Orchestration
The coordination of multiple agent calls, tools, and models to accomplish a complex, multi-step task — including managing state, routing, error handling, and human-in-the-loop checkpoints.
Definition
Orchestration in agent engineering refers to the system that coordinates the sequencing, routing, and state management of a multi-step agent workflow. The orchestrator decides:
- Which agent or tool to invoke next.
- What state to pass between steps.
- How to handle errors and retries.
- When to escalate to a human.
- When the overall task is complete.
Orchestration Patterns
Sequential
Steps execute in a fixed order. Each step's output becomes the next step's input. Simple to reason about and debug; limited parallelism.
Parallel
Multiple steps execute concurrently. Requires merging results and handling partial failures. Dramatically faster for independent sub-tasks.
Hierarchical
A supervisor agent decomposes a goal into sub-tasks and delegates to specialized worker agents.
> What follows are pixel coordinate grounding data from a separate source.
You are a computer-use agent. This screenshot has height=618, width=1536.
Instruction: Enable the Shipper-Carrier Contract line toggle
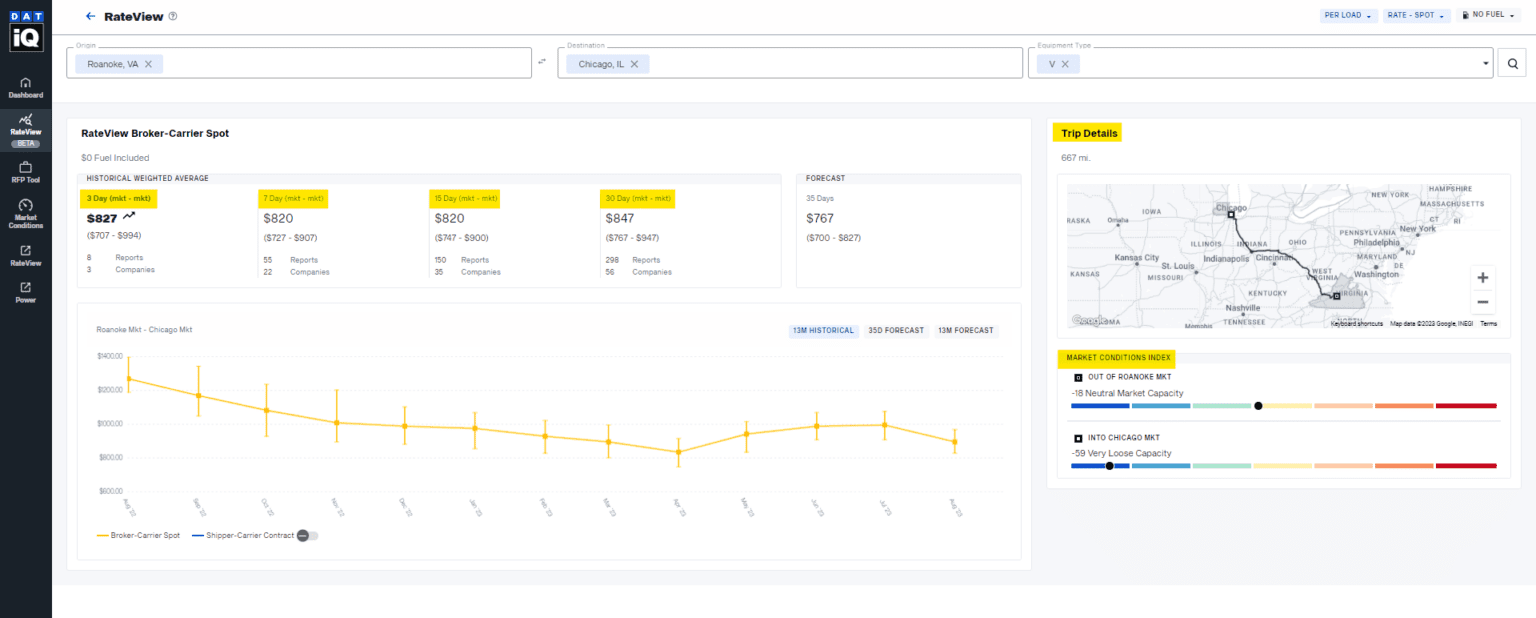pos(307,535)
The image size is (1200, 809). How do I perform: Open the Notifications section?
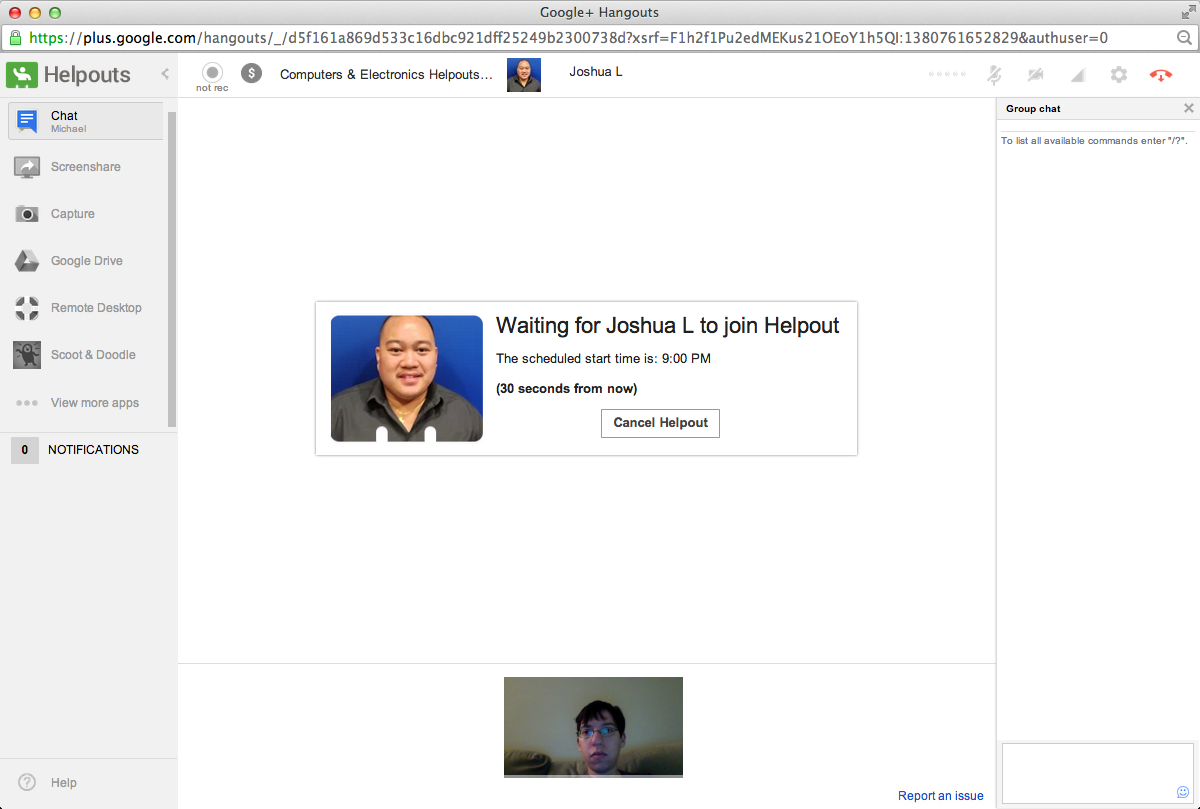[x=89, y=450]
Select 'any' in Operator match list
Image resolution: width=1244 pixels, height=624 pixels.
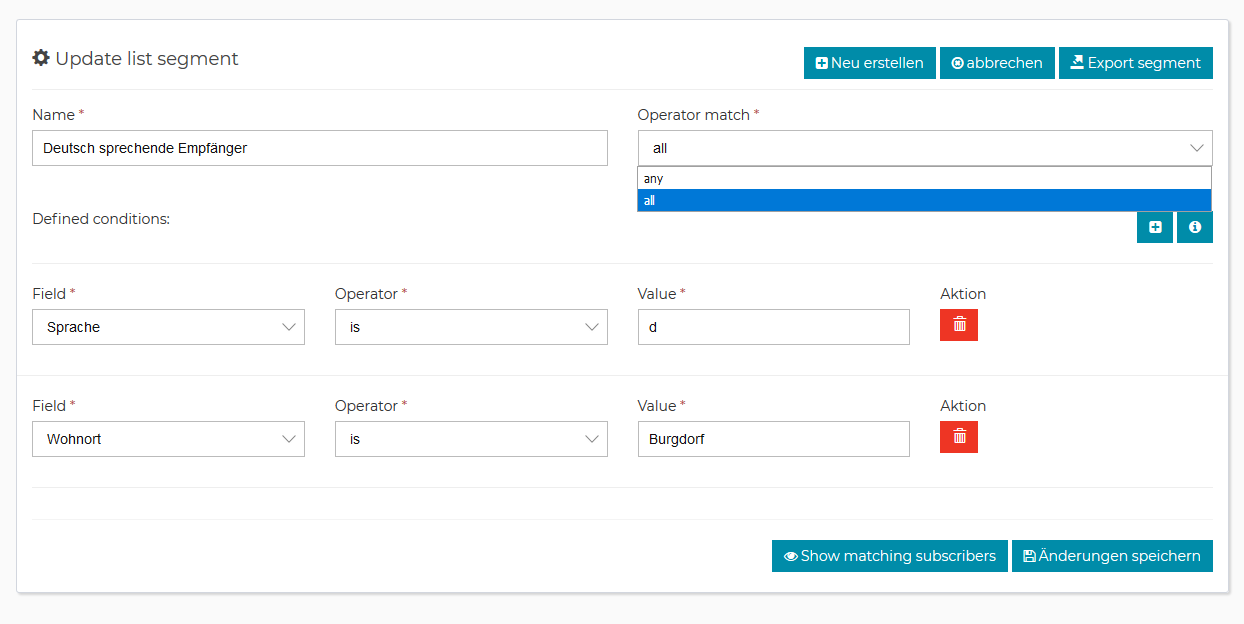924,179
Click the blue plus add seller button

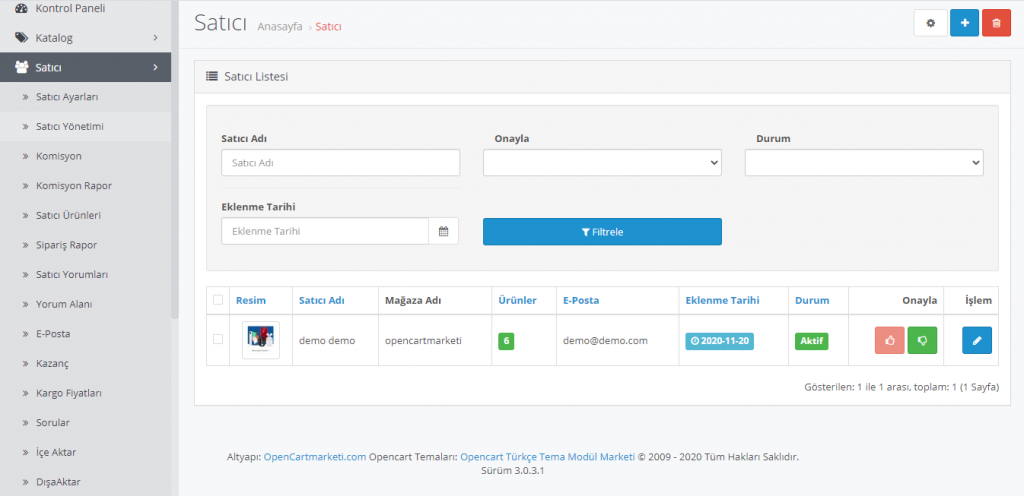pos(964,23)
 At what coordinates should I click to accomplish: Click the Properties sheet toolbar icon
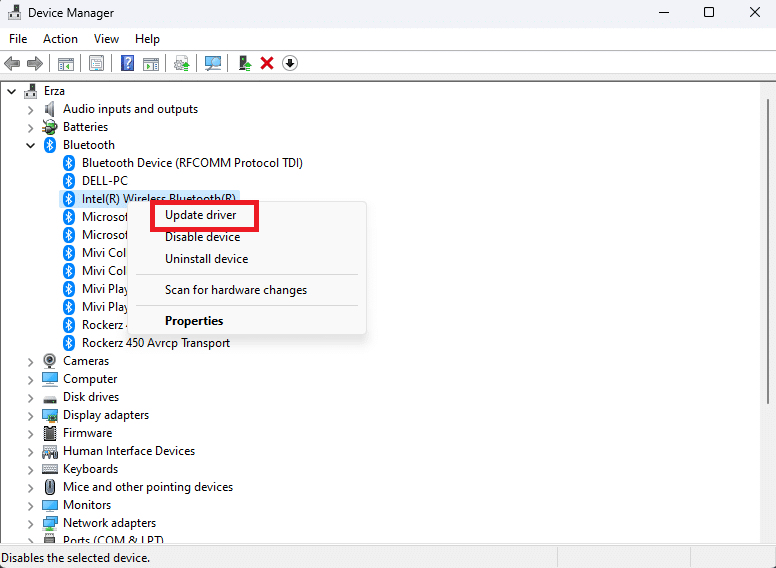96,63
The supervisor aggregates worker results and manages the overall plan.
Dynamic (LLM-driven)
The orchestration path is determined by an LLM at runtime based on intermediate results. Maximally flexible; harder to reason about, test, and audit.
Orchestration vs. Agent
An individual agent operates the observe-reason-act loop. An orchestrator manages multiple such loops — or multiple agents — to accomplish a goal too large or complex for a single agent. In practice, the boundary is blurry: a supervisor agent orchestrates workers, and is itself orchestrated by a higher-level system.
Framework Support
Most agent frameworks provide orchestration primitives. LangGraph models orchestration as an explicit graph; AutoGen uses conversational message passing; Pydantic AI expresses it as typed Python control flow.